Task item =>
All lines from the line containing "Image resolution: width=930" up to and including the last line of the entries must be written out exactly, with no others.

Dataset items

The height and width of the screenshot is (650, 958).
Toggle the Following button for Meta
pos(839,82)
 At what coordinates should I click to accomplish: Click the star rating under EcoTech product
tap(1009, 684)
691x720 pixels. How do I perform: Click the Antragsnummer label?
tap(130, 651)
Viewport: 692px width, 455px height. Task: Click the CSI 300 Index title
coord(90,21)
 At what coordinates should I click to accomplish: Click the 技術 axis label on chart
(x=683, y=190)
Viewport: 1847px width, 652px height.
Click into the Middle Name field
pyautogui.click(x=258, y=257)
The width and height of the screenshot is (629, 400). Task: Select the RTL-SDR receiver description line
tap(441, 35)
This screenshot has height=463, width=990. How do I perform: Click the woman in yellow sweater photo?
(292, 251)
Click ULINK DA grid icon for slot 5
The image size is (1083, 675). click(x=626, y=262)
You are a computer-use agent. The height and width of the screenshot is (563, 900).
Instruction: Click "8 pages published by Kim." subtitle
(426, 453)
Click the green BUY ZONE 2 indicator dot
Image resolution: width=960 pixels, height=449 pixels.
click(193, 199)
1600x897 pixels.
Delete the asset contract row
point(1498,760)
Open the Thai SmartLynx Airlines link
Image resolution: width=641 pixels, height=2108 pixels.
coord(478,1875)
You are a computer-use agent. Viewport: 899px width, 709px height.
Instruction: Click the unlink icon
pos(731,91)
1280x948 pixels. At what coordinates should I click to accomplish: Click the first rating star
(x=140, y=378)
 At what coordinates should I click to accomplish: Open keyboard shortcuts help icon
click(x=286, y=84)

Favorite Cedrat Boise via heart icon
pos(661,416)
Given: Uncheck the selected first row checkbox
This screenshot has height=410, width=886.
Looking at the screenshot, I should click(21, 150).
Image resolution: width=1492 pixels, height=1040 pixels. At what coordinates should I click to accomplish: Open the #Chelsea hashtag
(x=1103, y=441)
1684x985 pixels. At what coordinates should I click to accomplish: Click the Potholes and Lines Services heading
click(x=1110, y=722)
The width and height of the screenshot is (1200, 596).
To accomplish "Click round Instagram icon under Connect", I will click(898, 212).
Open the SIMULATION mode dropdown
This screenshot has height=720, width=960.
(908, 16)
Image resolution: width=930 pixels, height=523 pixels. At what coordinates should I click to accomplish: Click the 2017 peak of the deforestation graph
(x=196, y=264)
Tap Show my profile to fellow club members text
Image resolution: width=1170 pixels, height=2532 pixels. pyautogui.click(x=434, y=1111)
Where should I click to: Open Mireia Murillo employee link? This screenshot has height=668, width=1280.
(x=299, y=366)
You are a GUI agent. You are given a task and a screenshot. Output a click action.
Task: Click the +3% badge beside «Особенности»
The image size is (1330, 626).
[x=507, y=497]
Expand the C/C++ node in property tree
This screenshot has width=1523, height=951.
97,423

Solution for this problem =>
Image resolution: width=930 pixels, height=523 pixels. At what coordinates should I click to accomplish: Click the 2017 peak of the deforestation graph
(x=196, y=264)
Tap Show my profile to fellow club members text
Image resolution: width=1170 pixels, height=2532 pixels. pyautogui.click(x=434, y=1111)
Where should I click to: Open Mireia Murillo employee link? This screenshot has height=668, width=1280.
(x=299, y=366)
You are a GUI agent. You are given a task and a screenshot. Output a click action.
Task: Click the +3% badge beside «Особенности»
The image size is (1330, 626).
[x=507, y=497]
Expand the C/C++ node in property tree
This screenshot has width=1523, height=951.
97,423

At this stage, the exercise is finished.